TASK DESCRIPTION:
Reproduce everything from the start of the records below down to the line containing "Action: [x=57, y=1399]", including that line, and leave the pictures out of your answer.

# DATA SECTION start

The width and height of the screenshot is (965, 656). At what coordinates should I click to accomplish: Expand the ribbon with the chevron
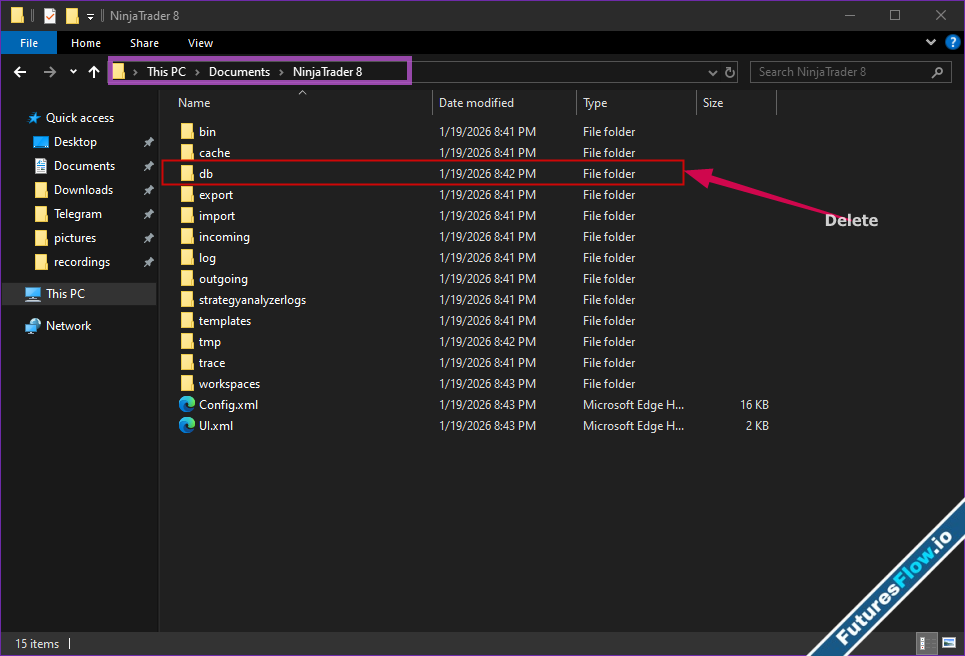tap(932, 43)
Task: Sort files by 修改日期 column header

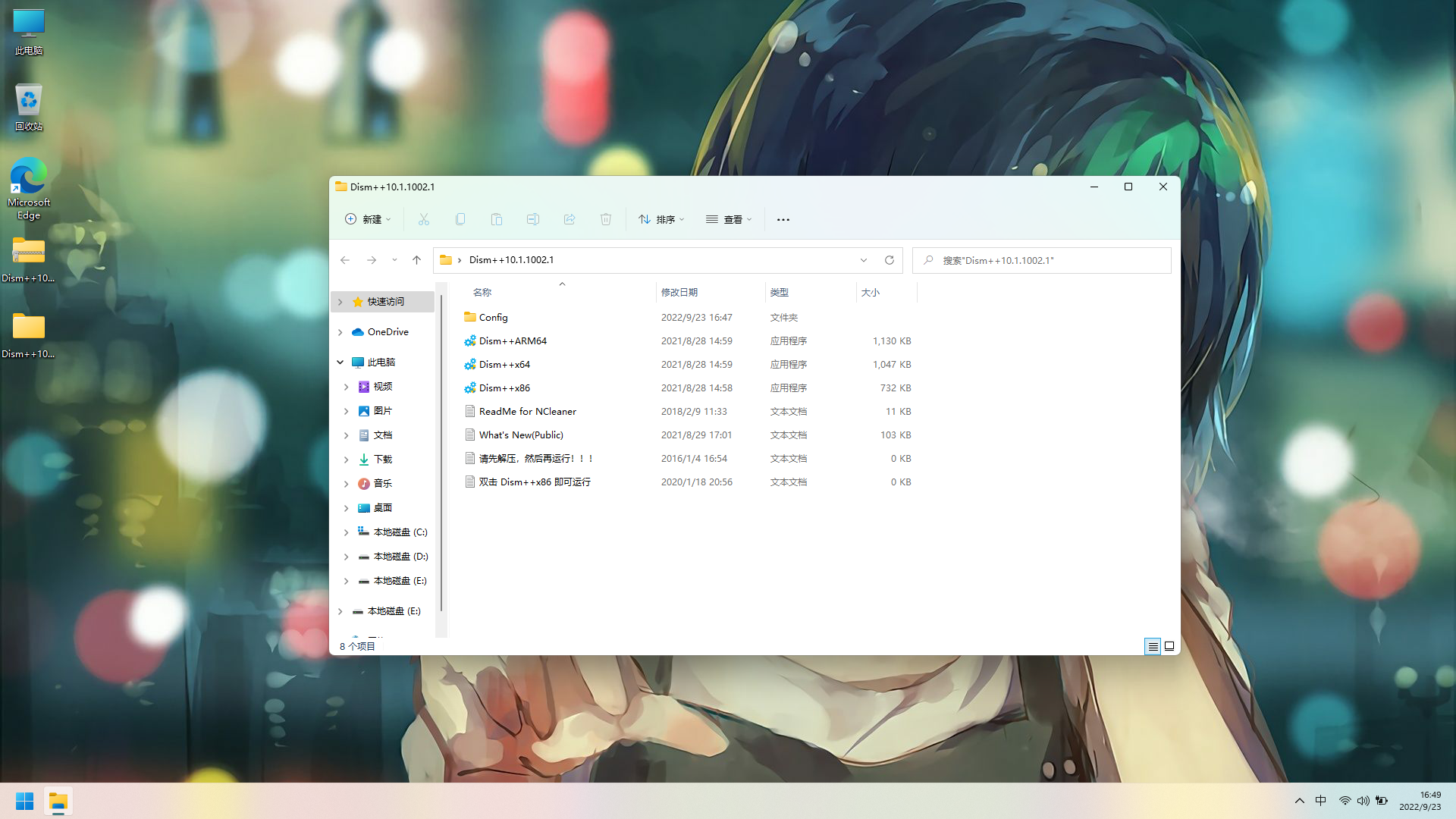Action: [679, 292]
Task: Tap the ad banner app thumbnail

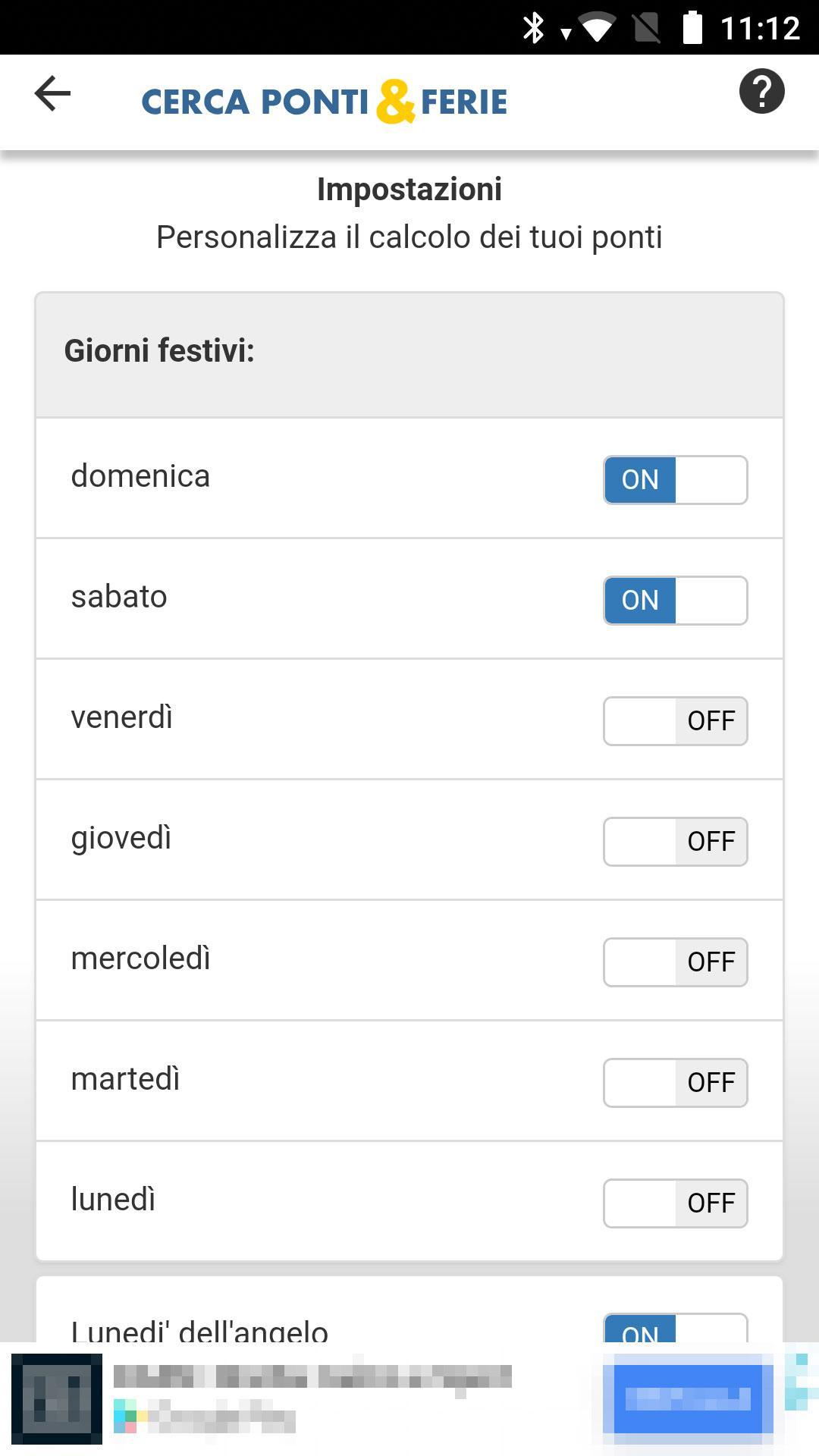Action: [x=57, y=1399]
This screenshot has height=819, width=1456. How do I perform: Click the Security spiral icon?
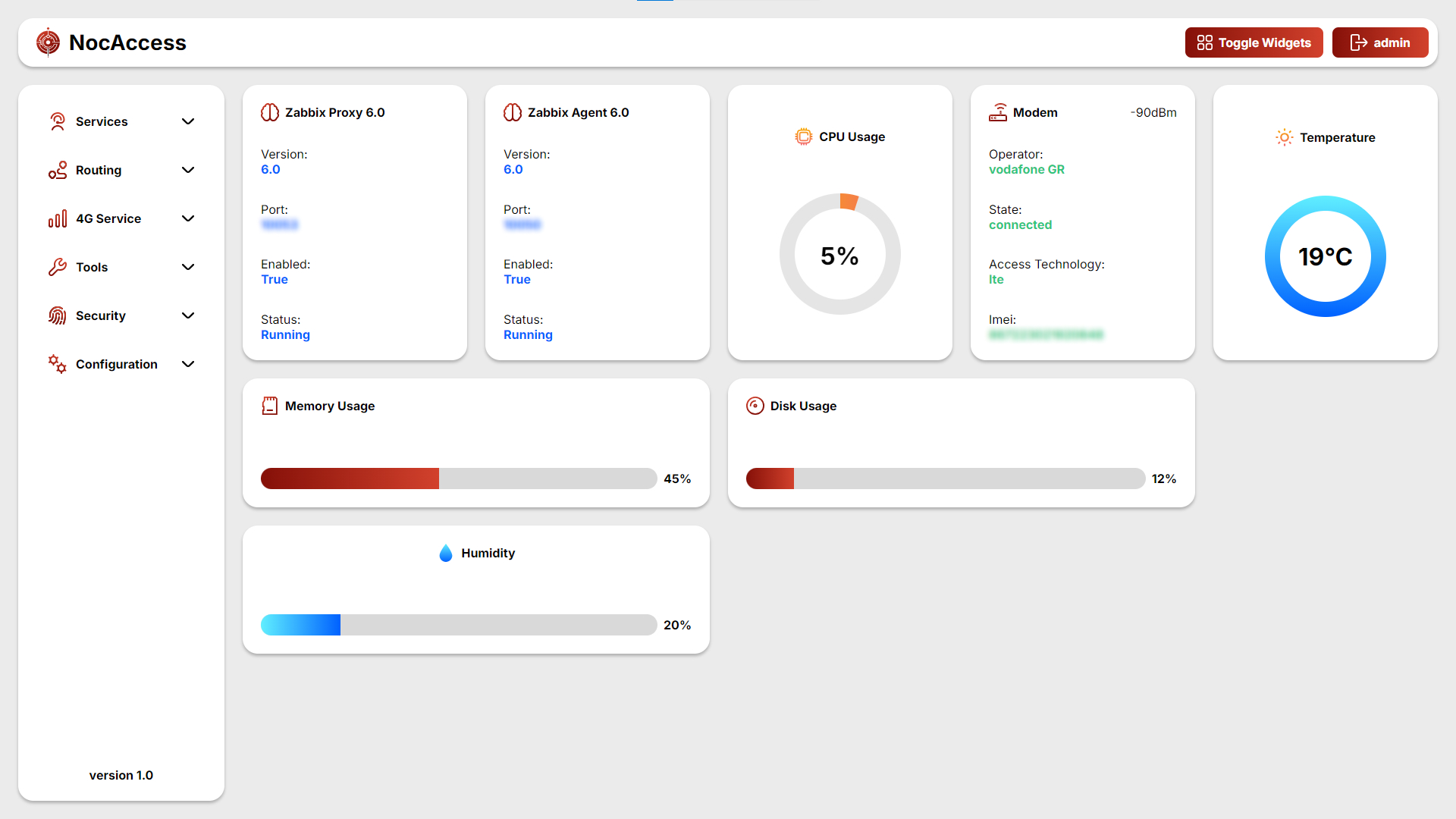pos(58,315)
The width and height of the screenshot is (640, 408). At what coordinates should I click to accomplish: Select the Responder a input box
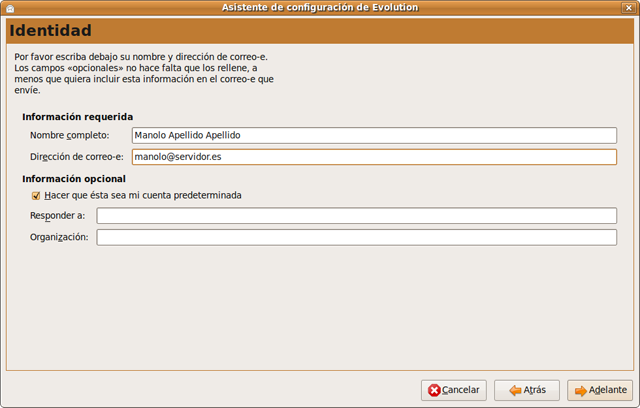click(x=356, y=216)
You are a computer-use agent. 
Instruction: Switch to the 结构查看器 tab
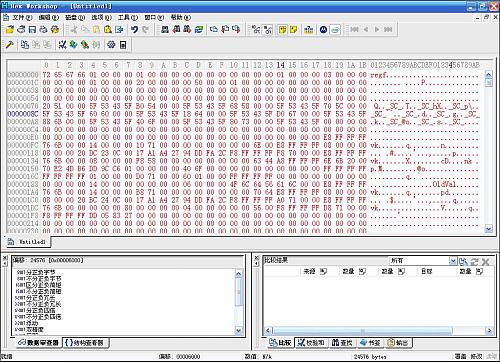tap(85, 343)
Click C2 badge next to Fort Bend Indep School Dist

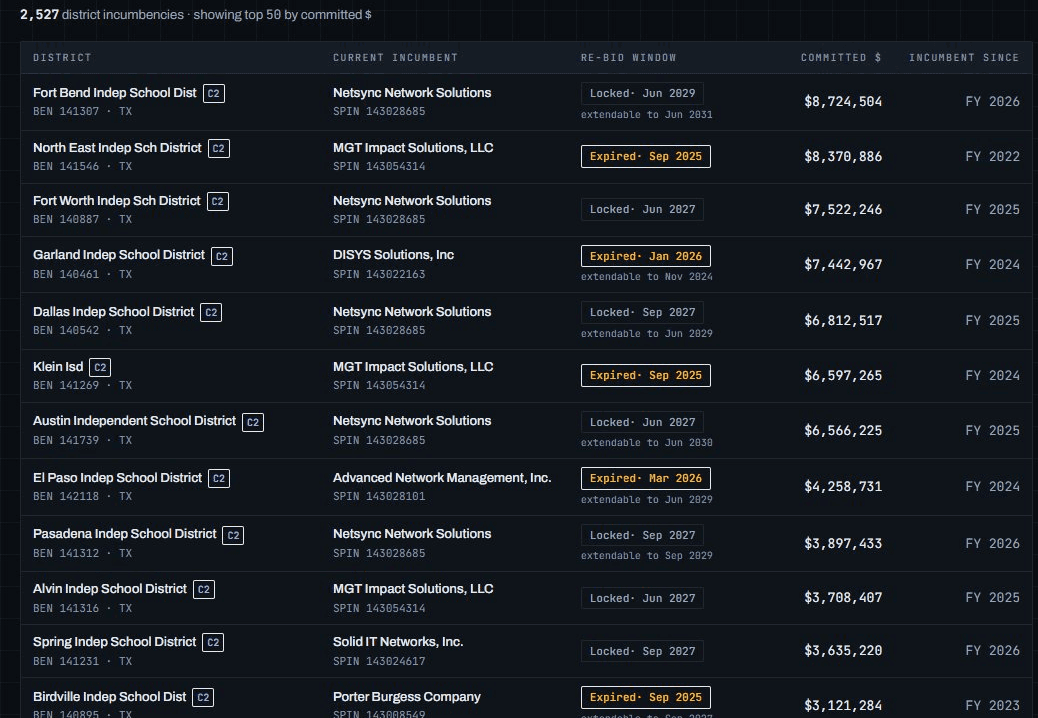click(x=213, y=93)

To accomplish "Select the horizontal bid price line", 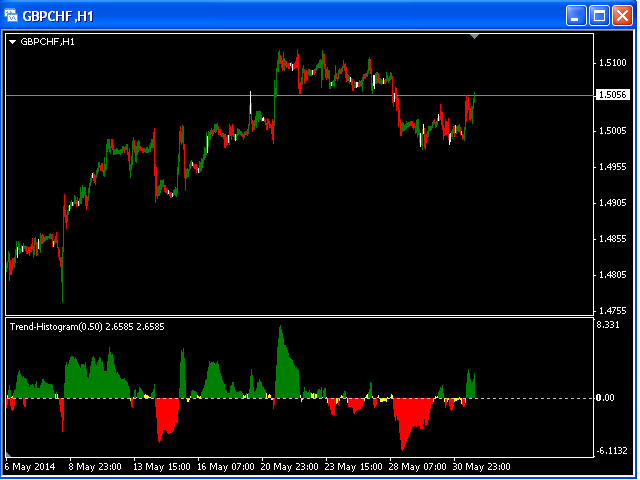I will tap(300, 96).
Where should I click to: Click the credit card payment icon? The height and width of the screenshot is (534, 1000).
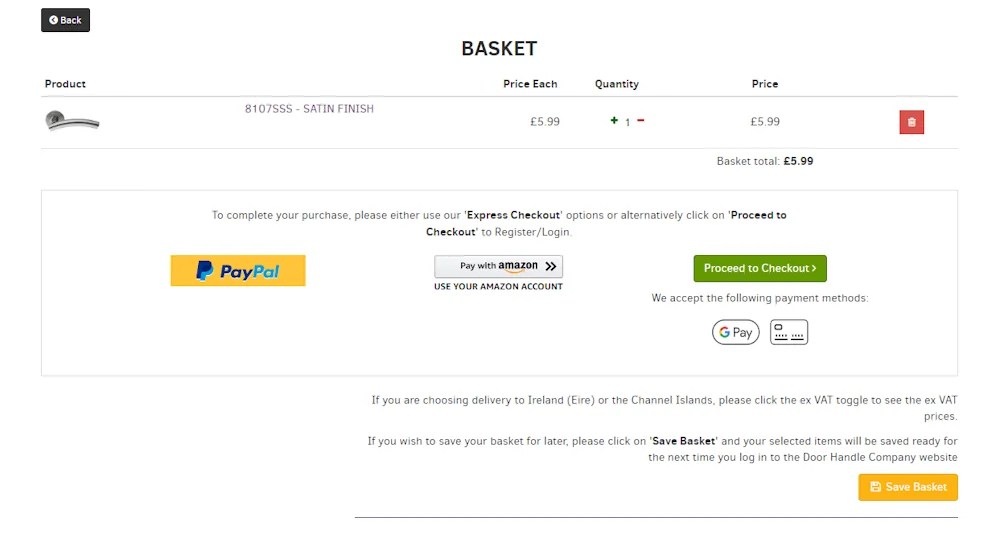(x=789, y=332)
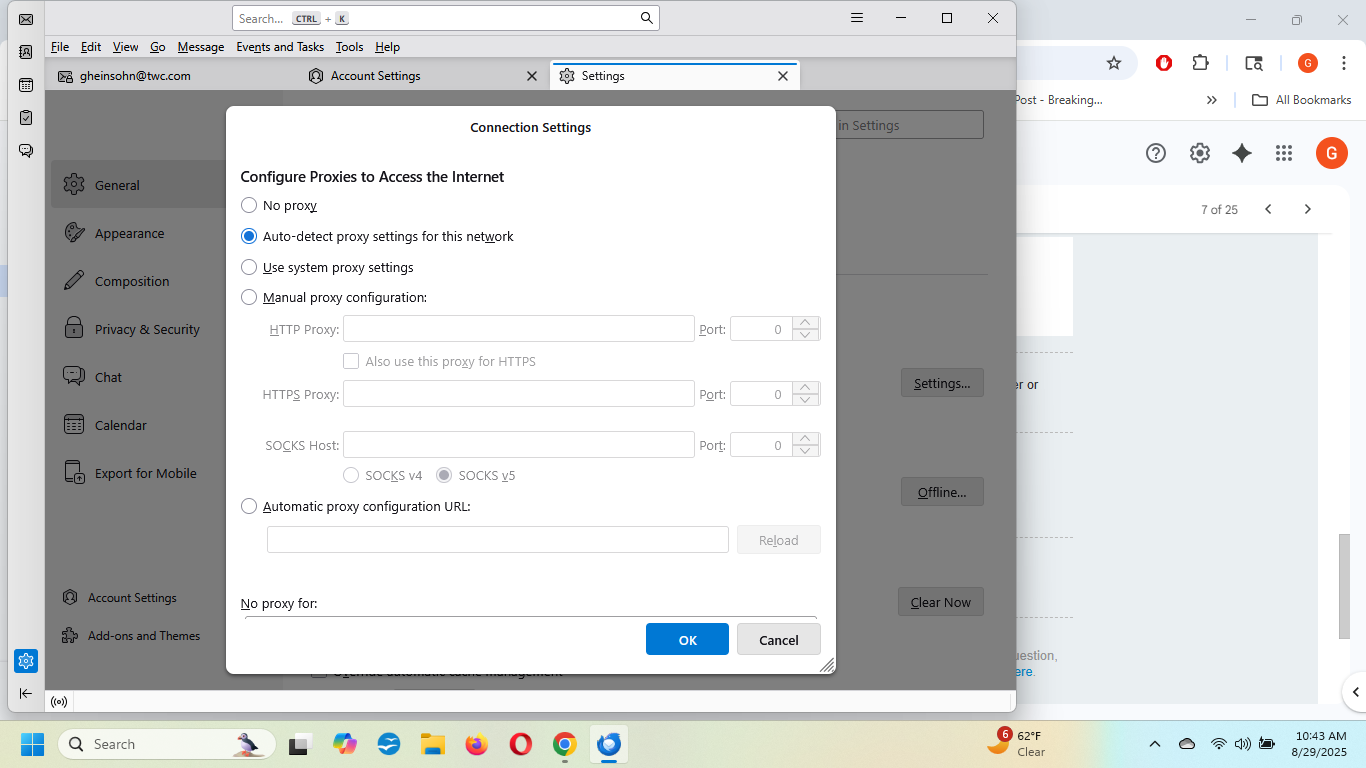The width and height of the screenshot is (1366, 768).
Task: Click OK to confirm connection settings
Action: coord(687,640)
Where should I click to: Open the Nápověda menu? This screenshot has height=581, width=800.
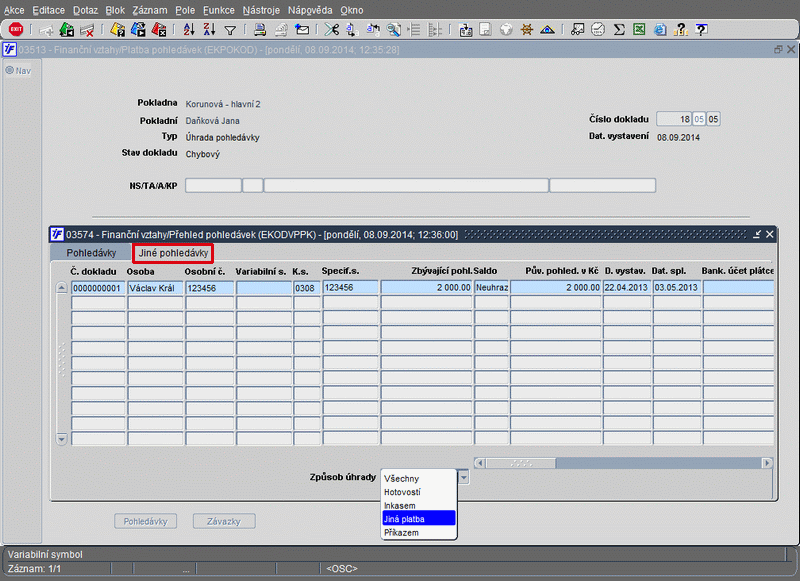(310, 9)
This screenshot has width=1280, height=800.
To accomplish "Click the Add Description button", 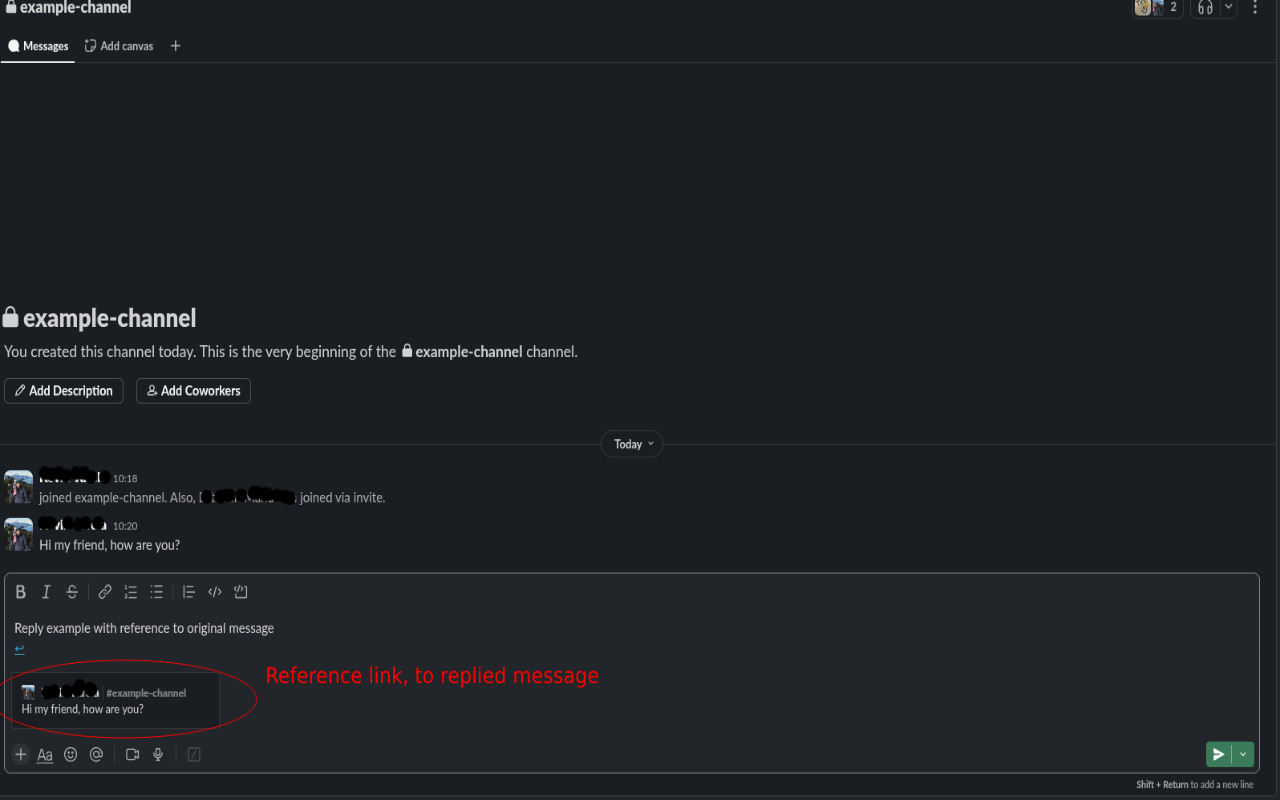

# DATA SECTION end

RESULT:
The width and height of the screenshot is (965, 656). At what coordinates should I click to accomplish: Expand the ribbon with the chevron
tap(932, 43)
Task: Sort files by 修改日期 column header

Action: [679, 292]
Task: Tap the ad banner app thumbnail

Action: [x=57, y=1399]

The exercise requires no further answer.